Après la récente épidémie de Mpox, la République démocratique du Congo se trouve de nouveau confrontée à une crise sanitaire majeure avec la recrudescence du choléra. Cette nouvelle flambée est particulièrement inquiétante, étant amplifiée par les déplacements massifs de populations, notamment dans l’est du pays, où les mouvements de réfugiés et de déplacés internes compliquent les efforts de prévention et de lutte contre la maladie. Par ailleurs, les récentes inondations qui ont touché plusieurs régions ont créé des conditions propices à la propagation du choléra, en contaminant les sources d’eau potable et en aggravant la dégradation des conditions sanitaires.
Lors d’un briefing presse organisé le lundi 14 juillet par le ministre de la Communication, Patrick Muyaya, le ministre de la Santé, Samuel Roger Kamba, a apporté des précisions sur la situation sanitaire critique en République démocratique du Congo. Il a révélé que le pays enregistre actuellement près de 1 000 nouveaux cas de choléra par semaine, avec un taux de mortalité avoisinant 1 %, ce qui souligne la gravité de l’épidémie.
Cependant, la semaine précédente a marqué une hausse inquiétante : 2 085 cas ont été rapportés en seulement sept jours, soit plus du double des chiffres habituels, signe d’une accélération rapide de la propagation de la maladie.
« En temps normal, nous observons environ 1 000 cas par semaine dans les zones endémiques. Mais cette semaine, nous avons franchi un cap inquiétant, atteignant 2 085 cas. À ce jour, depuis janvier, nous avons recensé environ 35 000 cas. La situation est préoccupante, et le taux de mortalité national tourne autour de 3 % », a déclaré le ministre Samuel Kamba.

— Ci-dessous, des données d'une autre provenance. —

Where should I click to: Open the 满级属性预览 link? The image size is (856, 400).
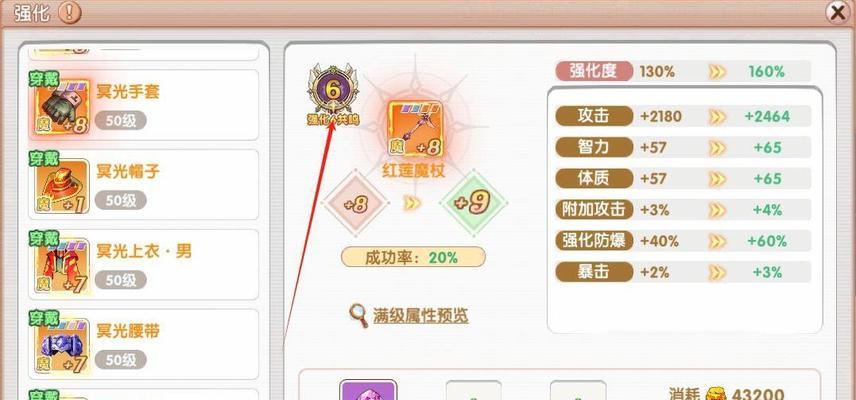[x=420, y=315]
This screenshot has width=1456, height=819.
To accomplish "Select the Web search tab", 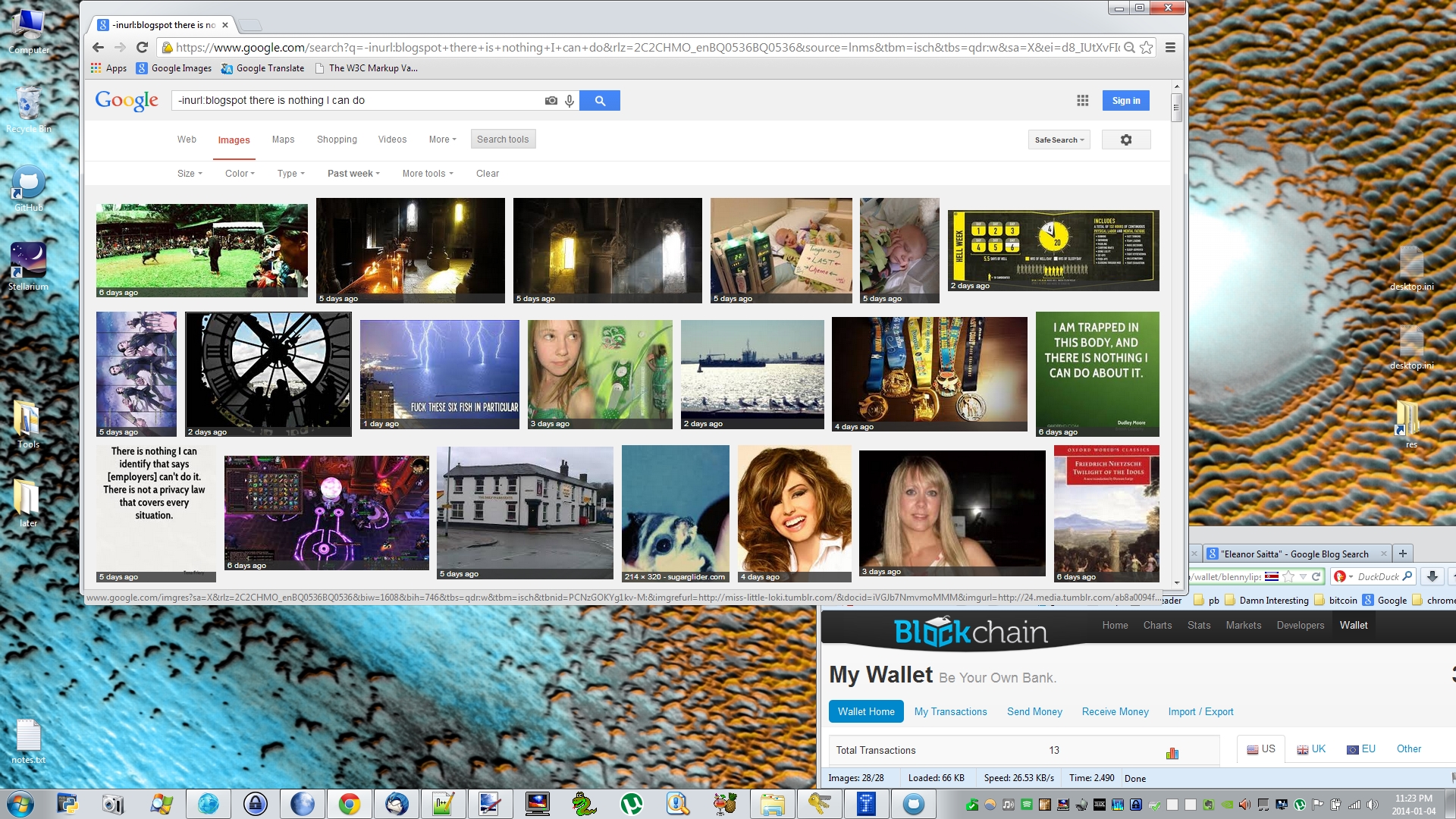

Dix-sept provinces de la République démocratique du Congo ont déjà signalé des cas de choléra, la province de la Tshopo enregistrant le plus grand nombre, suivie de près par Kinshasa, la capitale. Cette répartition géographique illustre l’ampleur nationale de la crise sanitaire, qui concerne aussi bien les zones rurales que les centres urbains.
Face à cette situation préoccupante, le gouvernement appelle la population à une vigilance accrue. Il insiste sur l’importance de signaler immédiatement tout cas suspect auprès des services de santé locaux, afin d’intervenir rapidement et de limiter la propagation de l’épidémie. Des mesures fondamentales telles que l’adoption de pratiques hygiéniques strictes, la consommation d’eau potable saine, et la sensibilisation à l’hygiène personnelle sont plus que jamais essentielles pour contenir cette crise sanitaire et protéger la vie de la population.
Le Dr Roger Kamba a souligné l’importance d’une prise en charge rapide par réhydratation et antibiotiques adaptés, pouvant sauver des vies. Il met en garde contre l’automédication et l’usage non contrôlé de médicaments anti-diarrhéiques, qui peuvent aggraver la situation. Le gouvernement prend en charge les frais de traitement.
En cas de symptômes, la population doit se rendre sans délai au centre de santé, éviter l’automédication, suivre les consignes médicales, n’utiliser que de l’eau traitée, et renforcer l’hygiène des mains, notamment avant de manger ou après être allé aux toilettes.
Il est important de rappeler que le choléra est présent en République démocratique du Congo depuis 1973. Ce fléau persiste et continue d’affecter principalement des provinces telles que le Tanganyika, le Haut-Katanga et le Lualaba.